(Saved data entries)
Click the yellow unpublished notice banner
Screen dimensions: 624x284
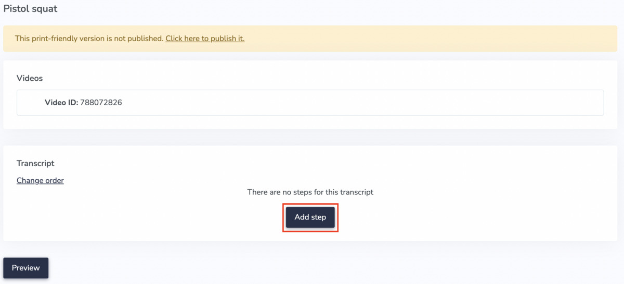416,39
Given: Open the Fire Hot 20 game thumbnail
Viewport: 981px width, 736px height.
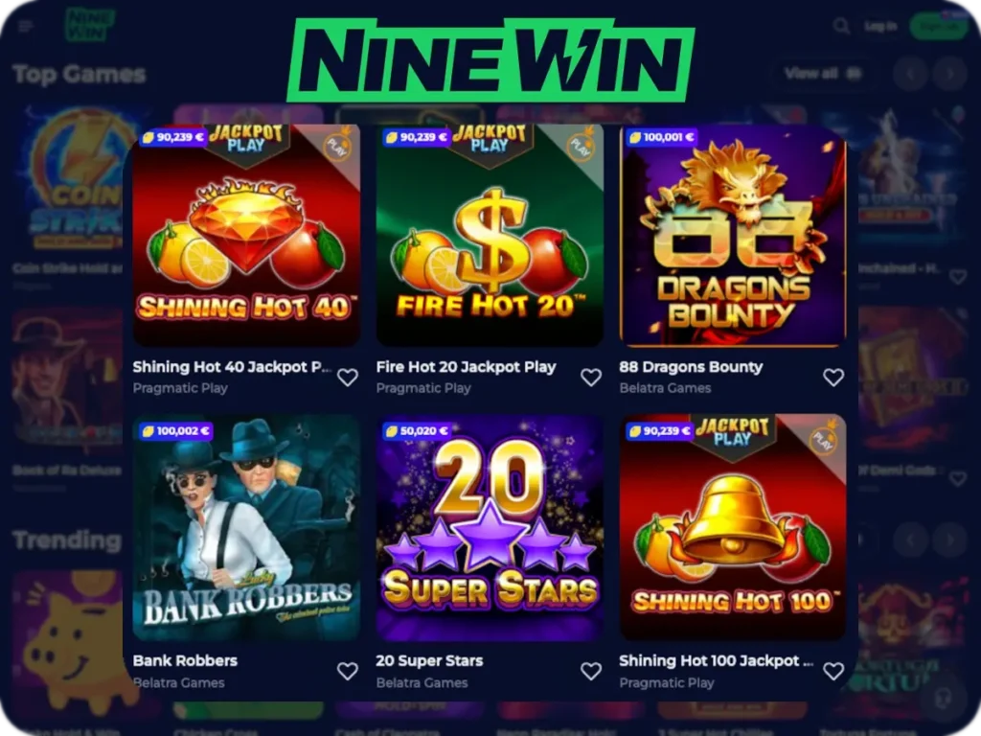Looking at the screenshot, I should [x=490, y=236].
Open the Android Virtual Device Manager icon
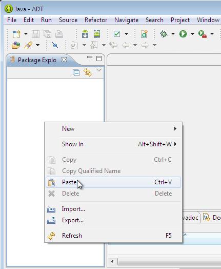Screen dimensions: 221x269 coord(97,34)
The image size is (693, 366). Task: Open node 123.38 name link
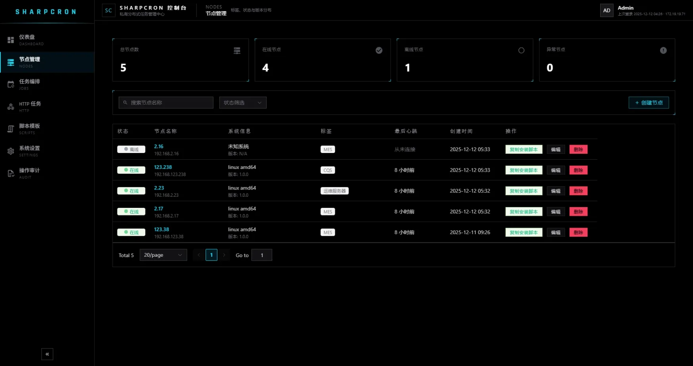[x=161, y=229]
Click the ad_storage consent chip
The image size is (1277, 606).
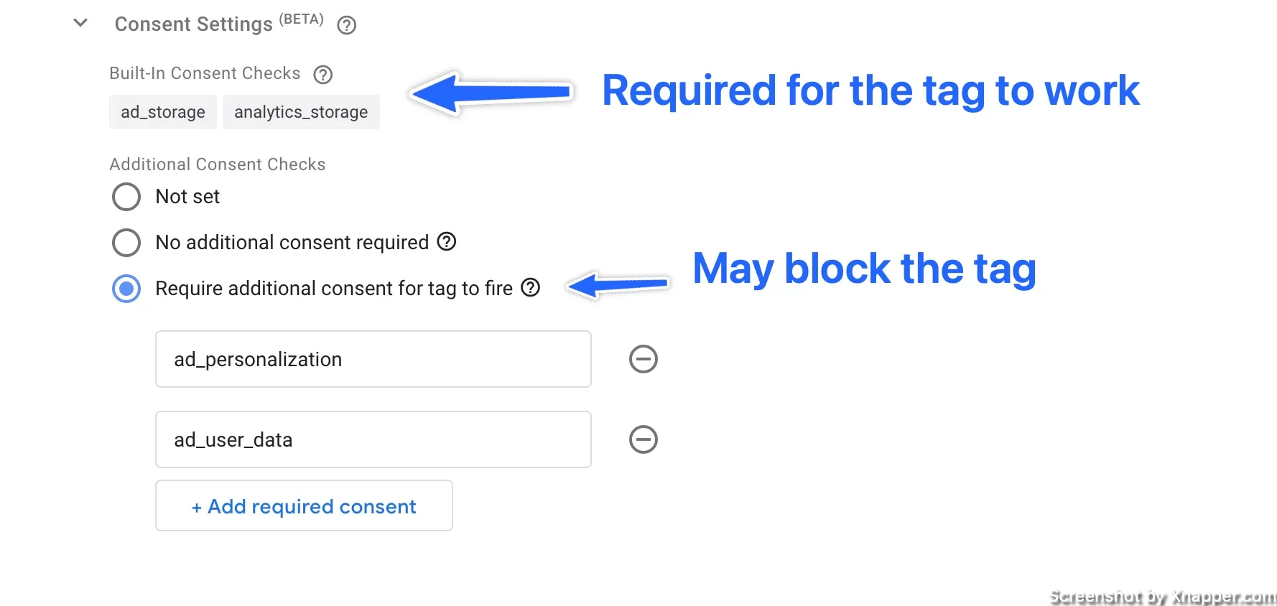(x=163, y=112)
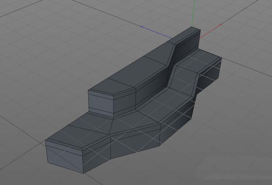Screen dimensions: 272x185
Task: Click the blue Z-axis arrow tip
Action: 142,26
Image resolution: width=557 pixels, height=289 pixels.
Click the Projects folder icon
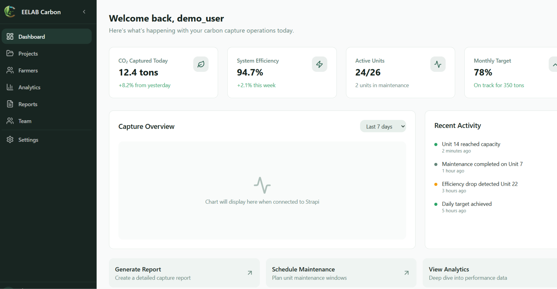coord(10,53)
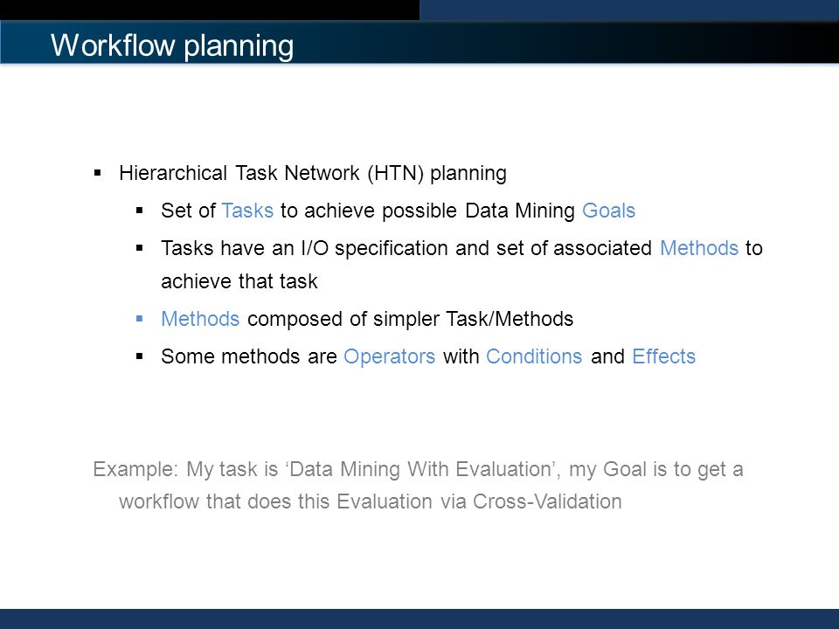Click the text 'composed of simpler Task/Methods'

click(410, 319)
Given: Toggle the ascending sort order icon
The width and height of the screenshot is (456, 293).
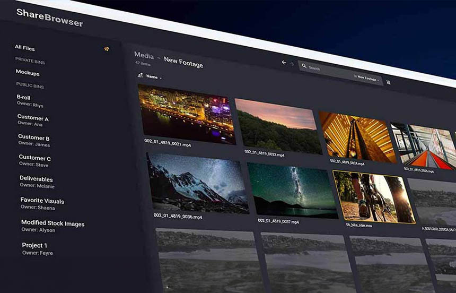Looking at the screenshot, I should pos(141,75).
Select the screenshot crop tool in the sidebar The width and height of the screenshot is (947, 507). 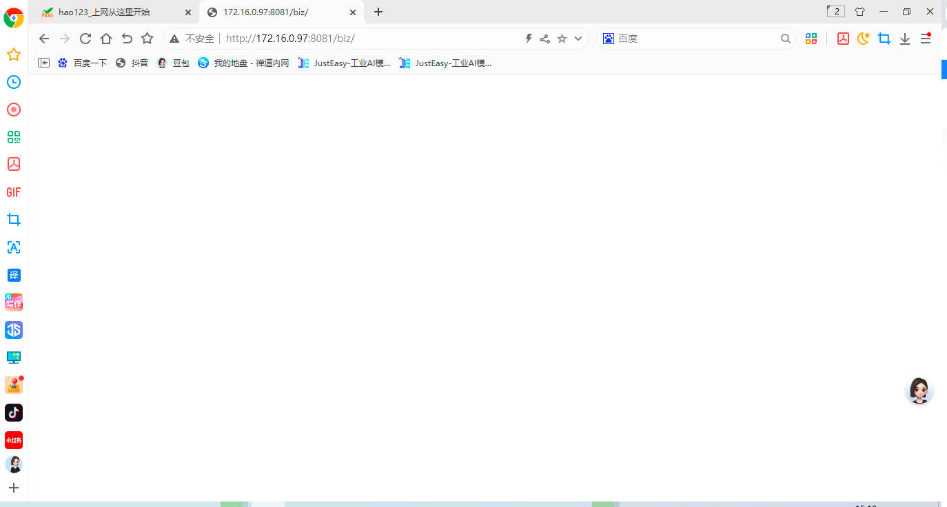[x=14, y=219]

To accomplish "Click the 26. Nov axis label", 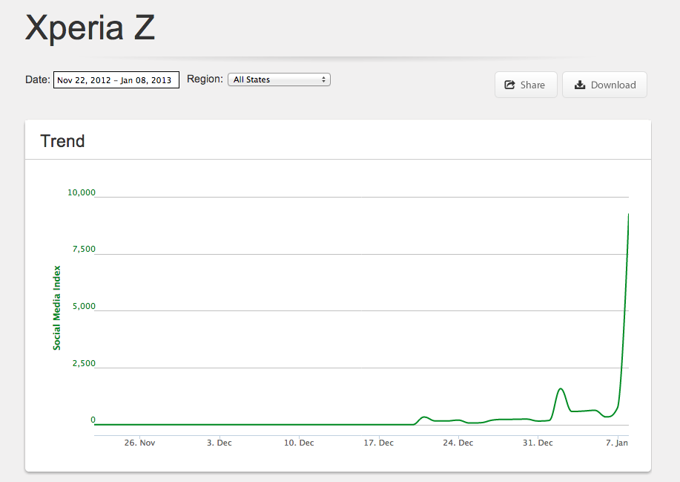I will click(139, 443).
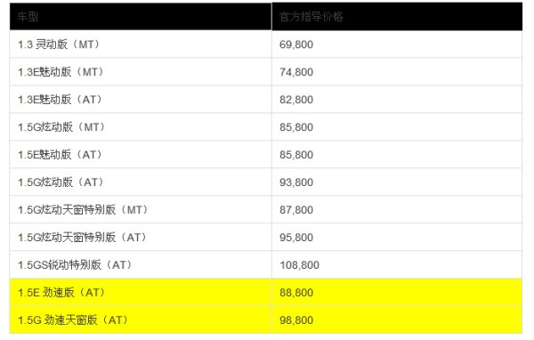Viewport: 534px width, 340px height.
Task: Click the 108,800 price cell
Action: point(397,265)
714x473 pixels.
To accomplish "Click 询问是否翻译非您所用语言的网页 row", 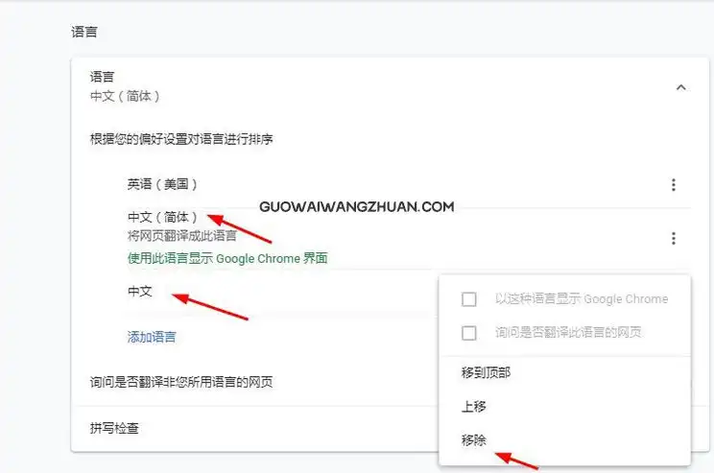I will (255, 382).
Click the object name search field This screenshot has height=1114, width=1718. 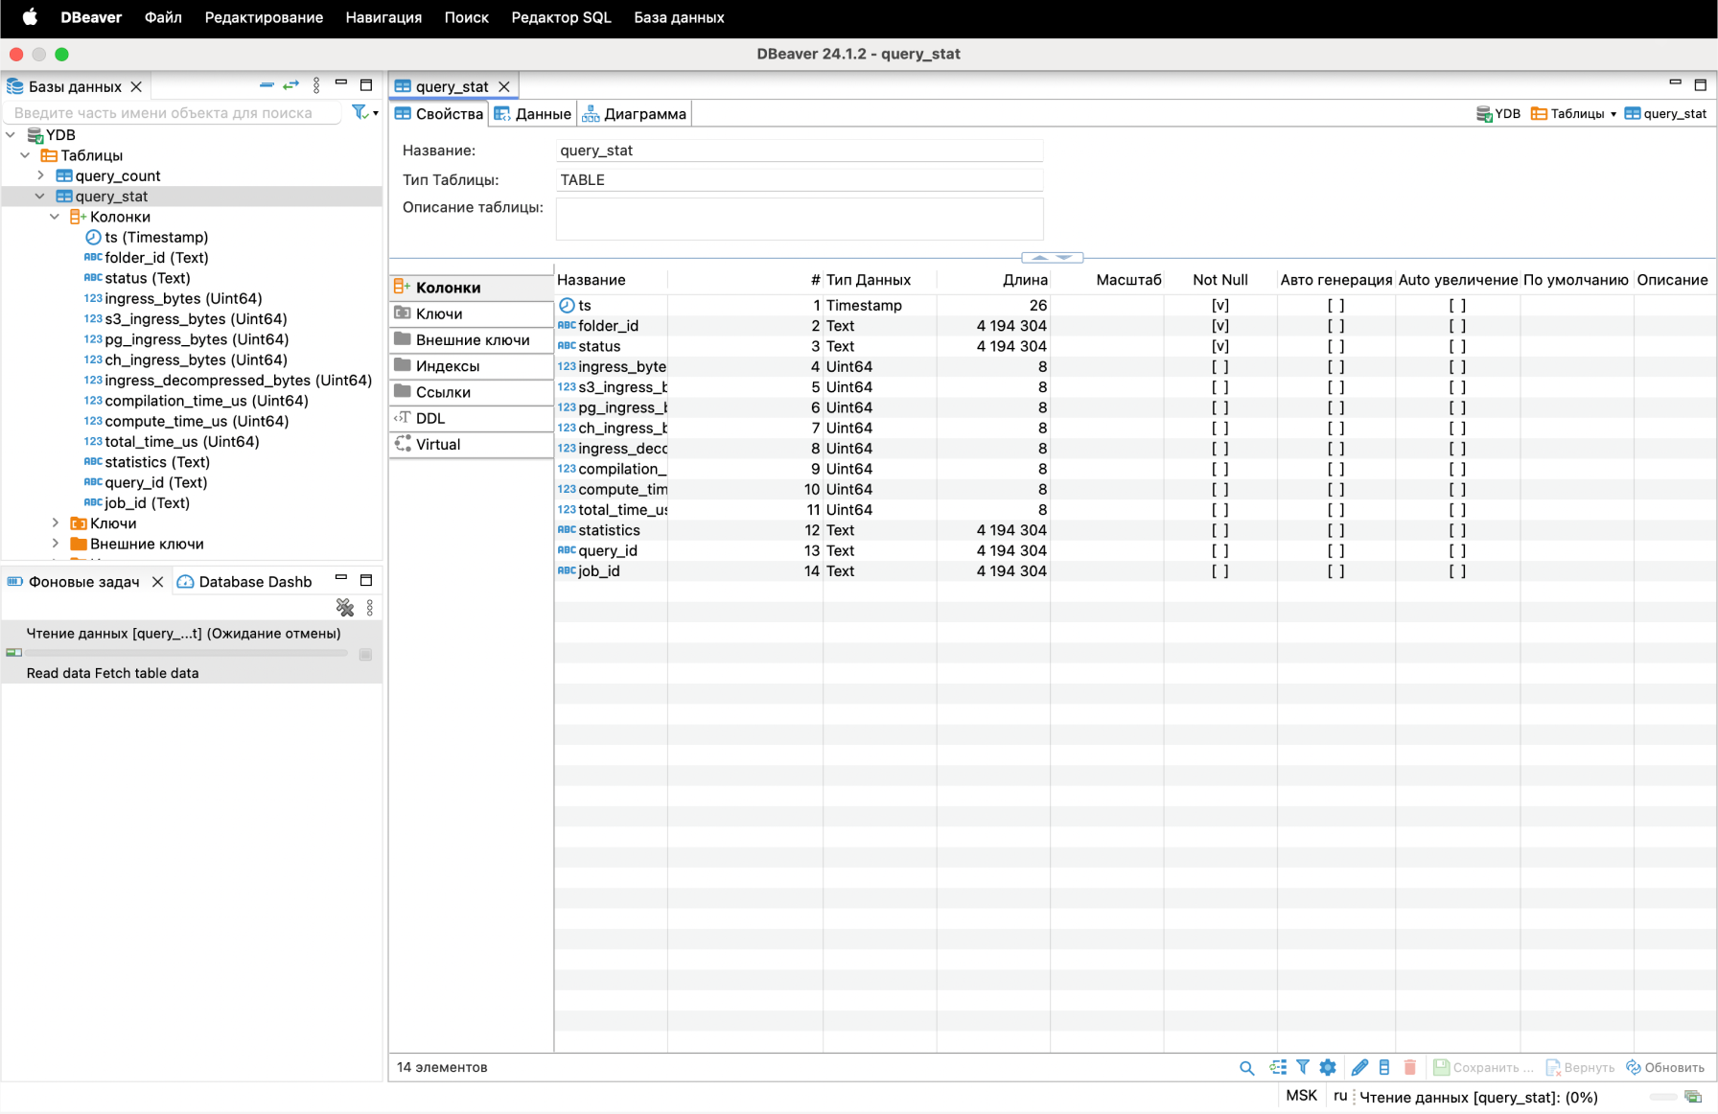pyautogui.click(x=173, y=113)
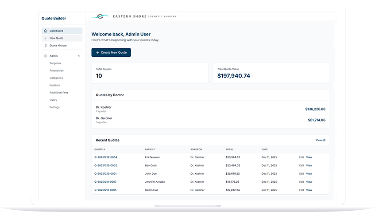This screenshot has width=375, height=212.
Task: Click the Dashboard home icon
Action: pyautogui.click(x=46, y=31)
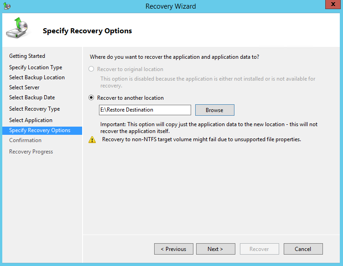
Task: Select Recover to another location radio button
Action: pos(92,98)
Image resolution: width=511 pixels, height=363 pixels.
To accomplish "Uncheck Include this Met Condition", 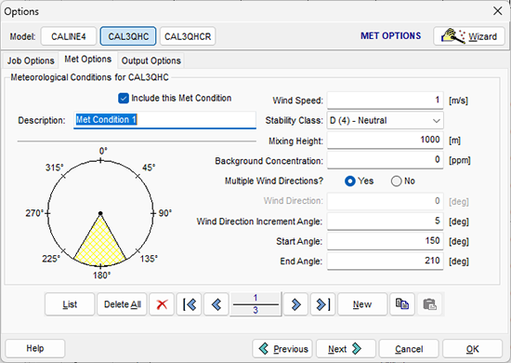I will tap(124, 99).
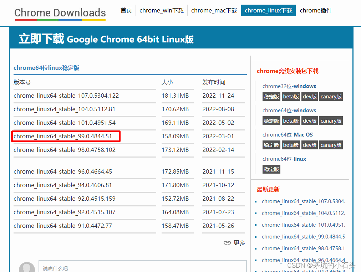Image resolution: width=361 pixels, height=272 pixels.
Task: Switch to the chrome_win下载 tab
Action: (161, 10)
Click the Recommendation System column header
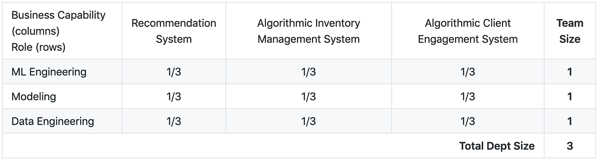 (x=174, y=31)
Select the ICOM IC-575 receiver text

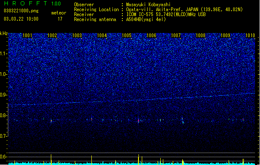tap(166, 14)
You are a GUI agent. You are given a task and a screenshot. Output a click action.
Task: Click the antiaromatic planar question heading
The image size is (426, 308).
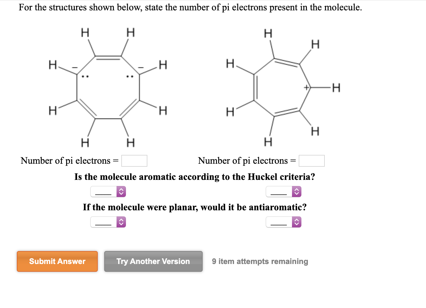click(x=195, y=207)

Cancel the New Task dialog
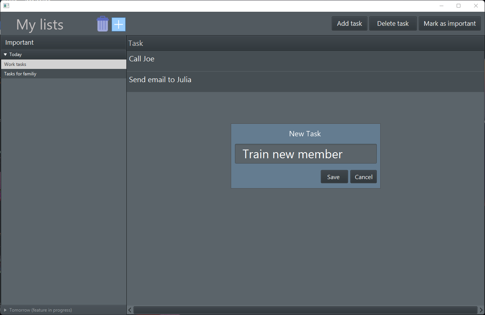[x=363, y=176]
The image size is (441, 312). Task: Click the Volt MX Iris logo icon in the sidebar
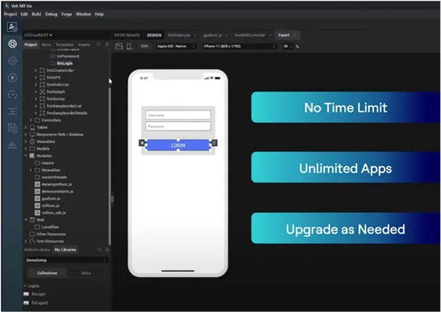12,27
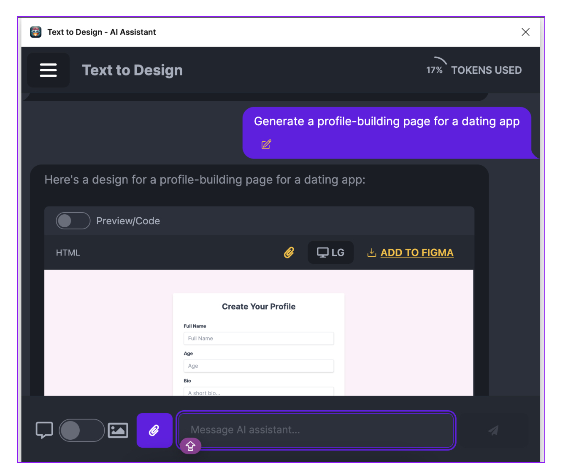
Task: Click the image gallery icon near the message bar
Action: [x=118, y=430]
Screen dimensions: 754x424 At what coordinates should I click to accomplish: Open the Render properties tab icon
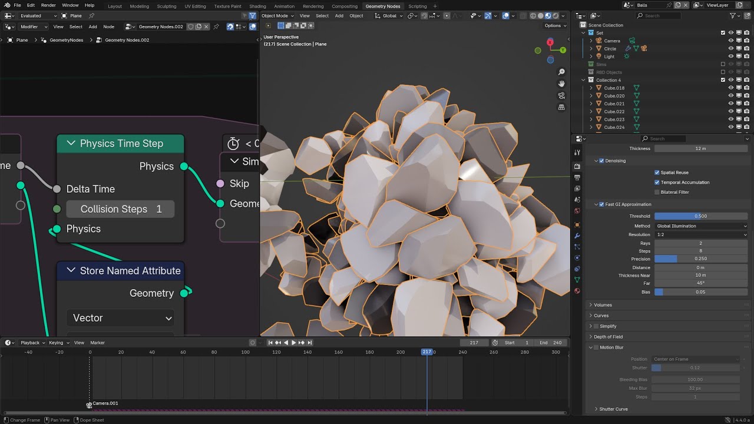click(x=577, y=167)
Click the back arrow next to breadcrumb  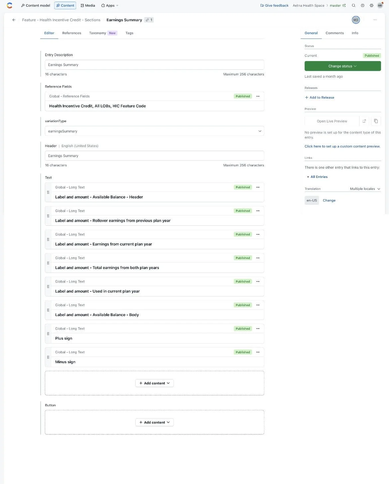click(14, 20)
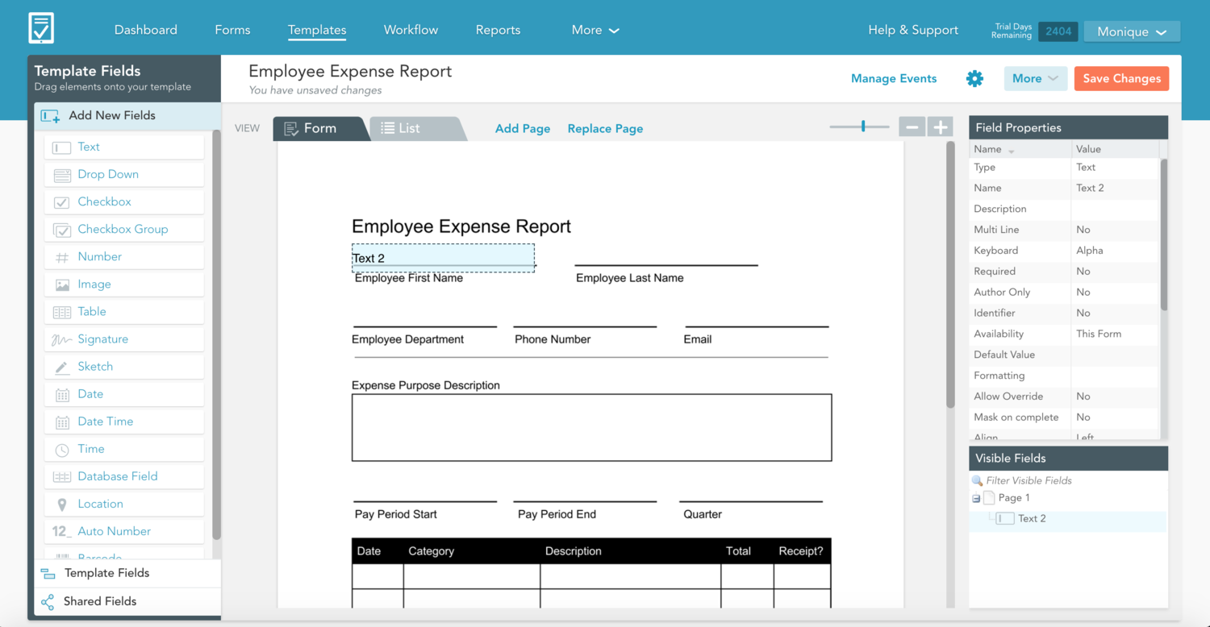The image size is (1210, 627).
Task: Click the zoom out minus button
Action: point(912,127)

Exercise brief - Look above for the line with "Given: Open the Fire Hot 20 game thumbnail" and the line with "Image resolution: width=557", then restate exactly those two lines and all lines between them, with no pictures.

Solution -
Given: Open the Fire Hot 20 game thumbnail
Viewport: 981px width, 736px height.
Looking at the screenshot, I should [x=490, y=236].
Open the Android Virtual Device Manager icon
Screen dimensions: 221x269 coord(97,34)
The image size is (693, 366). Task: Open node 123.38 name link
[x=161, y=229]
Click the ad_storage consent chip
The image size is (1277, 606).
(x=163, y=112)
Screen dimensions: 272x185
Task: Click the blue Z-axis arrow tip
Action: 142,26
Image resolution: width=557 pixels, height=289 pixels.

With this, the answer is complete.